In response to the tweet, Blanchard was notified by Twitter that his account was blocked for “violating our rules against hateful conduct,” which reads: “You may not promote violence against, threaten, or harass other people on the basis of race, ethnicity, national origin, sexual orientation, gender, gender identity, religious affiliation, age, disability, or serious disease.”
As Twitchy notes, one supporter tweeted out a screenshot of the message to Blanchard:
After backlash online from peers and supporters, Blanchard’s account was reinstated Sunday. “Twitter has unlocked my account and graciously apologized for their error. My sincere thanks to the people who expressed their concern during the past 24 hours,” Blanchard wrote Sunday.
The thread that got him temporarily silenced on the platform is now up again.
“Earlier today I wrote this thread in response to a follower who asked me, ‘What is your actual position on transgender people?’ It looks like my reply has not been delivered to a single person besides the original inquirer, so I am reposting it here,” Blanchard wrote. He then laid out the “six elements” of his beliefs on transgenderism (tweets below):
(1) Transsexualism and milder forms of gender dysphoria are types of mental disorder, which may leave the individual with average or even above-average functioning in unrelated areas of life.
(2) Sex change surgery is still the best treatment for carefully screened, adult patients, whose gender dysphoria has proven resistant to other forms of treatment.
(3) Sex change surgery should not be considered for any patient until that patient has reached the age of 21 years and has lived for at least two years in the desired gender role.
(4) Gender dysphoria is not a sexual orientation, but it is virtually always preceded or accompanied by an atypical sexual orientation – in males, either homosexuality (sexual arousal by members of one’s own biological sex) or autogynephilia (sexual arousal at the thought or image of oneself as a female).
(5) There are two main types of gender dysphoria in males, one associated with homosexuality and one associated with autogynephilia. Traditionally, the great bulk of female-to-male transsexuals has been homosexual in erotic object choice.

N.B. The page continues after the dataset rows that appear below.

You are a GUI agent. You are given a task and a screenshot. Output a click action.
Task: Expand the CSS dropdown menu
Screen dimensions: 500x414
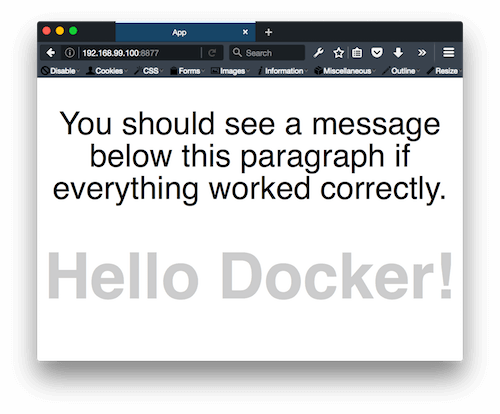(x=149, y=71)
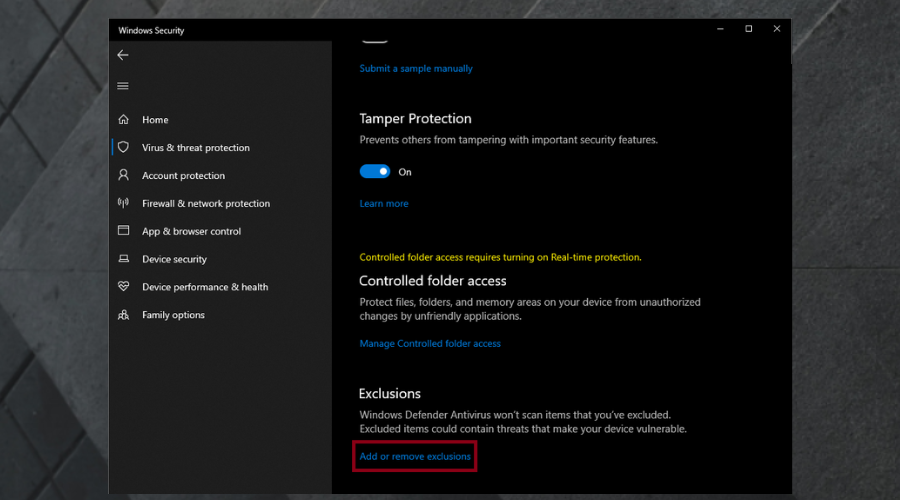Toggle the partially visible switch at top

[x=374, y=40]
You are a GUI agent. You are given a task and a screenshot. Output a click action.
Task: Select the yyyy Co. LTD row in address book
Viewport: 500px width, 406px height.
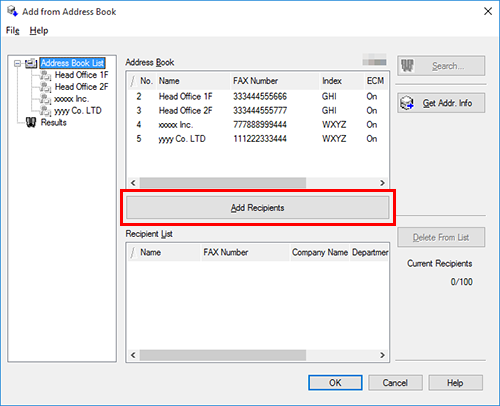(x=257, y=139)
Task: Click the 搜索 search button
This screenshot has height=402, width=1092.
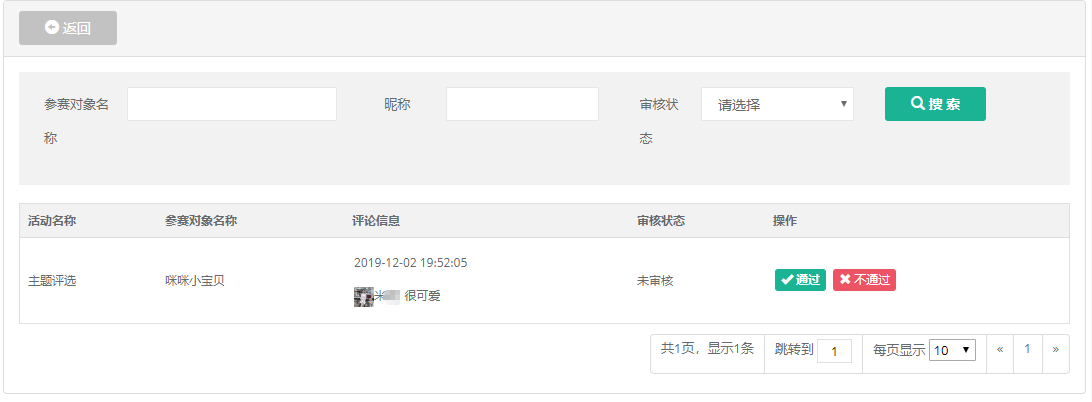Action: pyautogui.click(x=935, y=104)
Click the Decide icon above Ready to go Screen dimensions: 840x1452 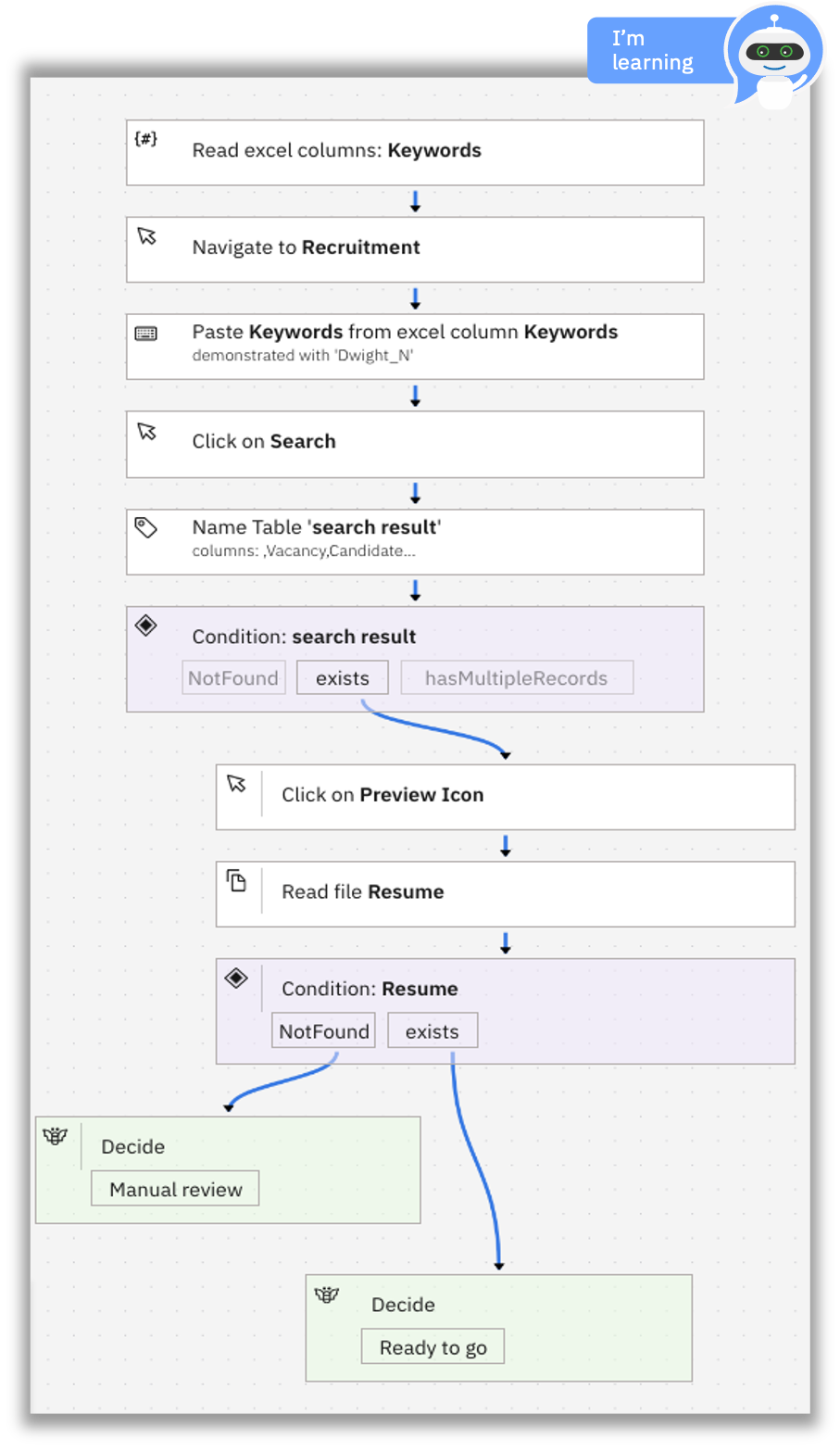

(6) The sex of a postoperative transsexual should be analogous to a legal fiction. This legal fiction would apply to some things (e.g., sex designation on a driver’s license) but not to others (entering a sports competition as one’s adopted sex).
Blanchard’s opinion that transgenderism is a mental disorder aligns with American Psychiatric Association’s official view. Below is an excerpt from its online entry for gender dysphoria, which the APA makes sure to differentiate from gender nonconformity and homosexuality:
Gender dysphoria involves a conflict between a person’s physical or assigned gender and the gender with which he/she/they identify. People with gender dysphoria may be very uncomfortable with the gender they were assigned, sometimes described as being uncomfortable with their body (particularly developments during puberty) or being uncomfortable with the expected roles of their assigned gender.
People with gender dysphoria may often experience significant distress and/or problems functioning associated with this conflict between the way they feel and think of themselves (referred to as experienced or expressed gender) and their physical or assigned gender. …
Gender dysphoria is not the same as gender nonconformity, which refers to behaviors not matching the gender norms or stereotypes of the gender assigned at birth. Examples of gender nonconformity (also referred to as gender expansiveness or gender creativity) include girls behaving and dressing in ways more socially expected of boys or occasional cross-dressing in adult men. Gender nonconformity is not a mental disorder. Gender dysphoria is also not the same being gay/lesbian.